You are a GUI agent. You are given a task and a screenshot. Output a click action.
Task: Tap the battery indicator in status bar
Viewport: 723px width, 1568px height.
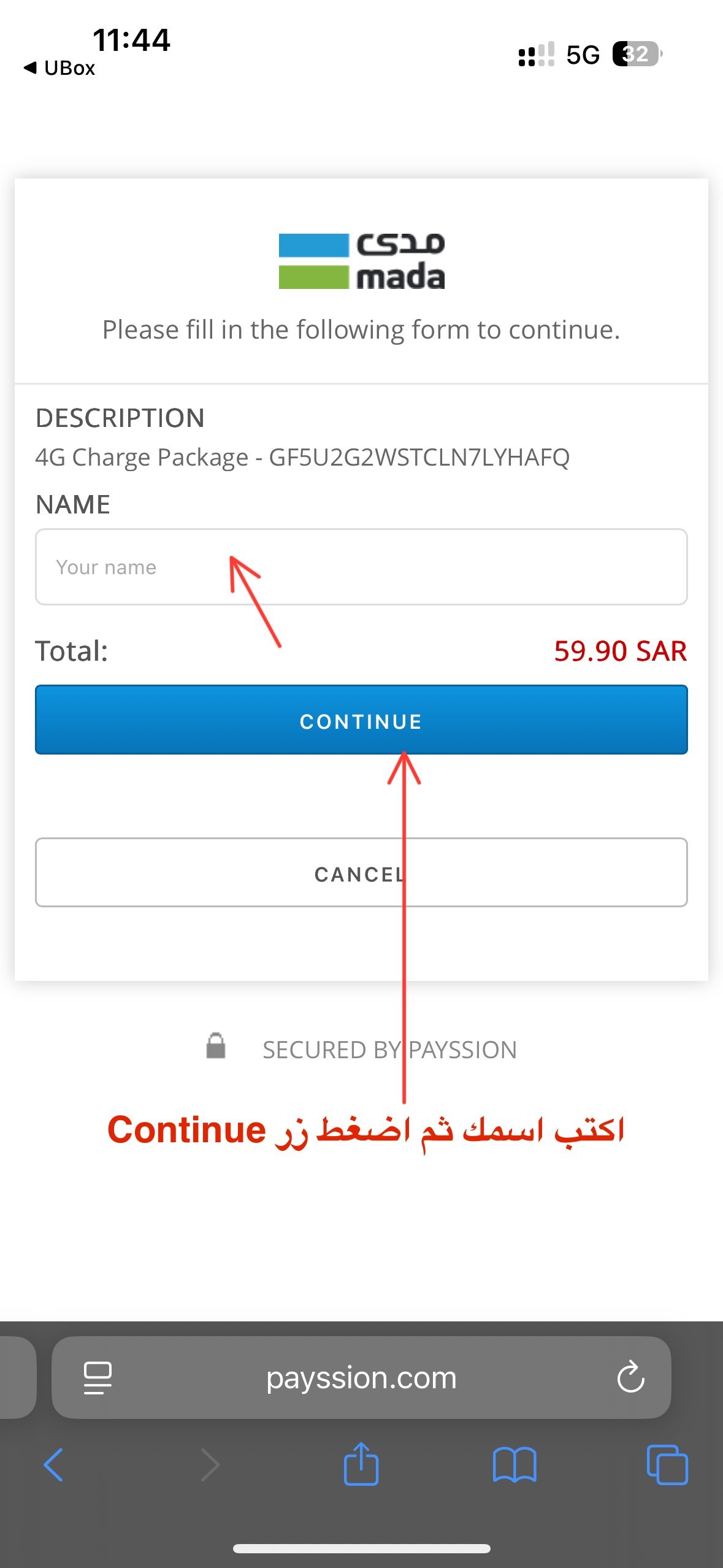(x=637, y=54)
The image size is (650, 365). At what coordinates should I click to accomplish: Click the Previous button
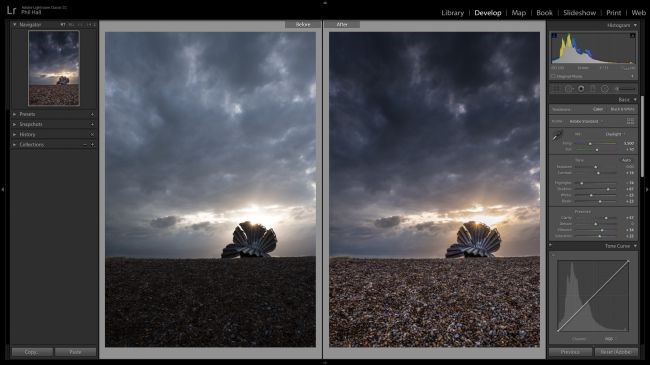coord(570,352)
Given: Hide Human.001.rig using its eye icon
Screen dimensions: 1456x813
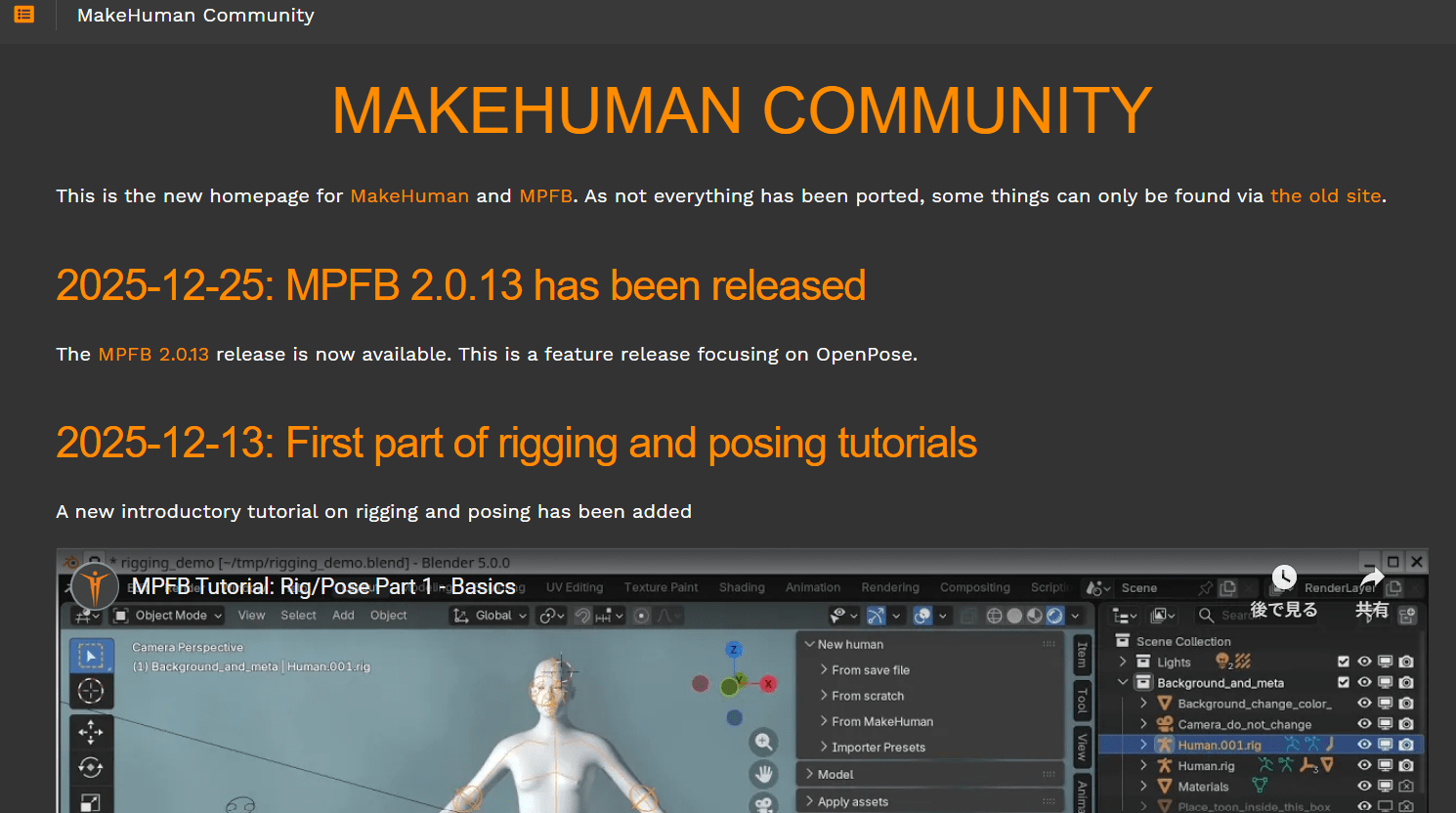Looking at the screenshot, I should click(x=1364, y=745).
☆ ☆ ☆ ☆ ☆
*Problem to solve*: Output an exact copy of the lines from the one with "Viewport: 723px width, 1568px height." through the closing line of the records, inclusive, without any images.

*Result for this exercise*:
Viewport: 723px width, 1568px height.
(x=637, y=54)
The image size is (650, 365). At what coordinates should I click to accomplish: Click the Previous button
coord(570,352)
Given: Hide Human.001.rig using its eye icon
Screen dimensions: 1456x813
Looking at the screenshot, I should click(x=1364, y=745).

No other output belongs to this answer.